[Collected data]
******
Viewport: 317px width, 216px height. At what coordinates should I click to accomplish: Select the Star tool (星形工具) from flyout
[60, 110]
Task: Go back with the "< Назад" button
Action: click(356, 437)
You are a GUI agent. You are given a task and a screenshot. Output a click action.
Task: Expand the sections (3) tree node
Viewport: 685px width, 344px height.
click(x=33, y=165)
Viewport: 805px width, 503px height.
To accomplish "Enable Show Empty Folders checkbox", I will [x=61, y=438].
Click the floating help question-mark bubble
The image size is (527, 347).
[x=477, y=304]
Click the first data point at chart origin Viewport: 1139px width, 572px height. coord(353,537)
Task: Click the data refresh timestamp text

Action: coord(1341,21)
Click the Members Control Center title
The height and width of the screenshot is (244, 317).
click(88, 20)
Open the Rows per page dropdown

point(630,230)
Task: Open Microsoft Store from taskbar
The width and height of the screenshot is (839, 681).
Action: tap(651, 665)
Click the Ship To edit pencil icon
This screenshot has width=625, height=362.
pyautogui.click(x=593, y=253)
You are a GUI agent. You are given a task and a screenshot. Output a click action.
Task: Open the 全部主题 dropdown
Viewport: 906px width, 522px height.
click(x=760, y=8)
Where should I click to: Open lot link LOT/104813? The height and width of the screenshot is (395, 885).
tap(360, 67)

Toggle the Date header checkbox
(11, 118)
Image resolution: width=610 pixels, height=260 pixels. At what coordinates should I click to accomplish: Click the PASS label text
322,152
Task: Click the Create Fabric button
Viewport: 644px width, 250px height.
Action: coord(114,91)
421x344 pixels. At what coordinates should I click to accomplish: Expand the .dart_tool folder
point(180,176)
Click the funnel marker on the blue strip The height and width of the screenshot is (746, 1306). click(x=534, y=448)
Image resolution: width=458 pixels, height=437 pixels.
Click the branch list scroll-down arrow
******
**Exercise directions**
Please give a word-for-word repetition of the lines from the one containing "Viewport: 644px width, 250px height." through the last line of the data above, including both, and nothing besides.

**Written answer**
Viewport: 644px width, 250px height.
Action: coord(114,91)
421x344 pixels. At what coordinates should I click to accomplish: Expand the .dart_tool folder
point(180,176)
Click the funnel marker on the blue strip The height and width of the screenshot is (746, 1306). click(x=534, y=448)
Image resolution: width=458 pixels, height=437 pixels.
Click the branch list scroll-down arrow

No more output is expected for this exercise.